--- Begin Source extract ---

The R Document
- First edition (US)
- Author: Irving Wallace
- Language: English
- Subject: Political science
- Genre: Political thriller Legal thriller
- Publisher: Simon & Schuster (US) Cassell (UK)
- Publication place: United States
- Published in English: January 1, 1976
- Pages: 383
- Preceded by: The Fan Club (1974)
- Followed by: The Pigeon Project (1979)

= The R Document =

Book by Irving Wallace

The R Document (1976), by Irving Wallace, is a novel in the genres of the political thriller and the legal thriller, which recounts a secret coup d’état by the director of the Federal Bureau of Investigation (FBI) to void the Bill of Rights and so assume chief executive power in the United States.

--- End Source extract ---
--- Begin Source excerpt ---

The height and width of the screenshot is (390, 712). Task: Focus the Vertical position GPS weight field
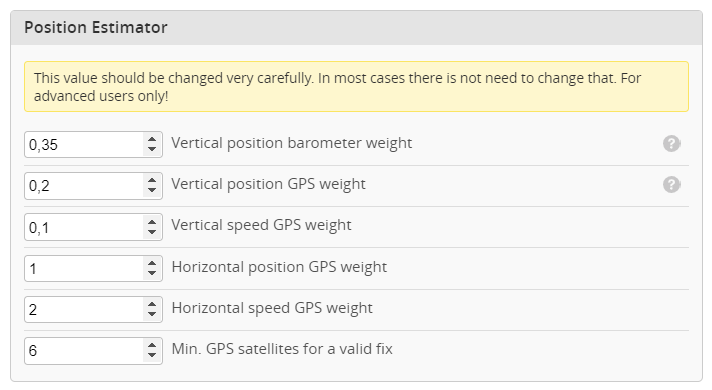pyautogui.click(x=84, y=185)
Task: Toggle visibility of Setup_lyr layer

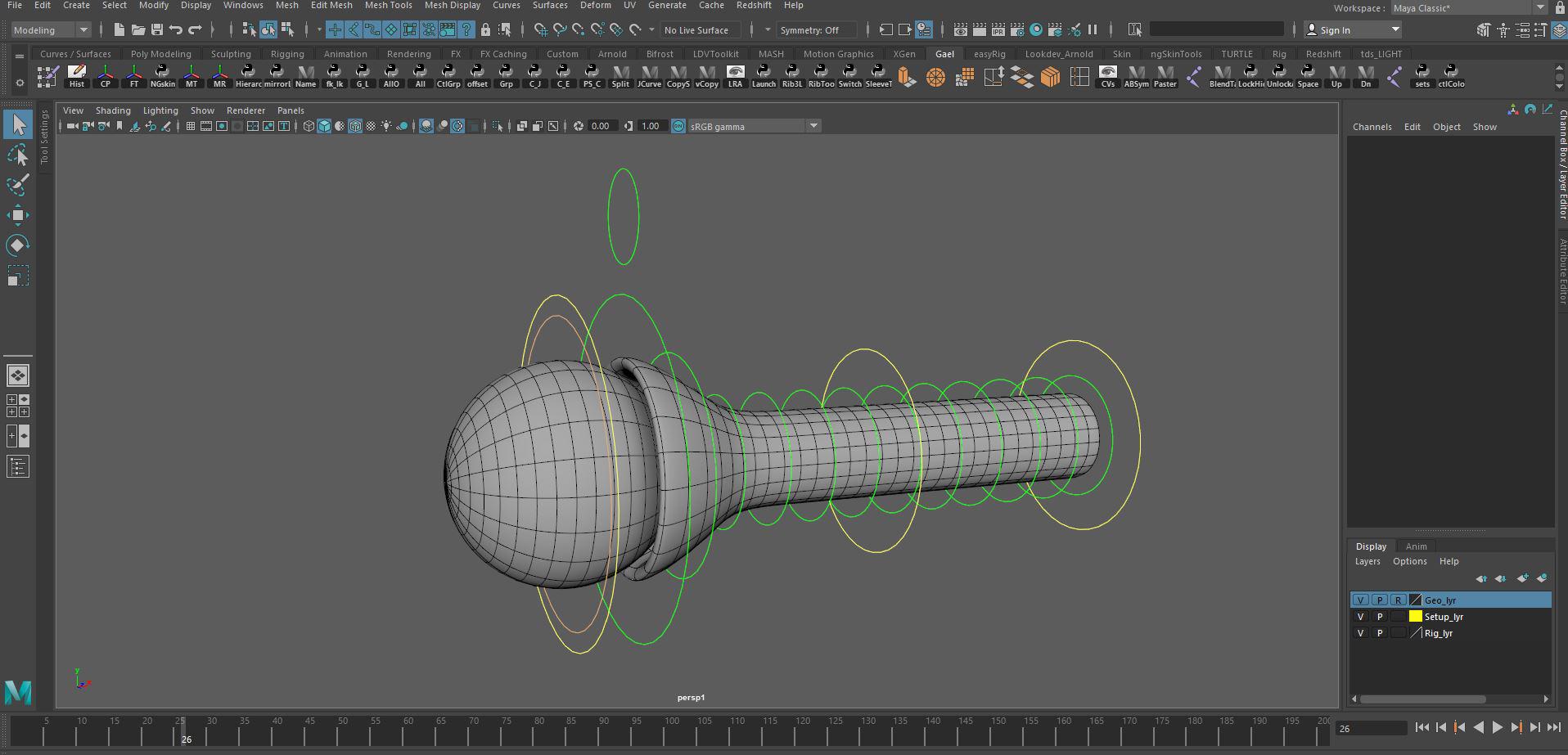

--- End Source excerpt ---

### Aim 1
Answer these from the entry on The R Document:
(a) Which publisher issued the book in the UK?
(b) How many pages does it have?
(c) Who carries out the secret coup d'état in the novel?
### Aim 2
From the entry on The R Document, extract the stretch from "- Followed by: The" through "the United States.", word for word.

### Final result 1
(a) Cassell
(b) 383
(c) The director of the Federal Bureau of Investigation (FBI)

### Final result 2
- Followed by: The Pigeon Project (1979)

= The R Document =

Book by Irving Wallace

The R Document (1976), by Irving Wallace, is a novel in the genres of the political thriller and the legal thriller, which recounts a secret coup d’état by the director of the Federal Bureau of Investigation (FBI) to void the Bill of Rights and so assume chief executive power in the United States.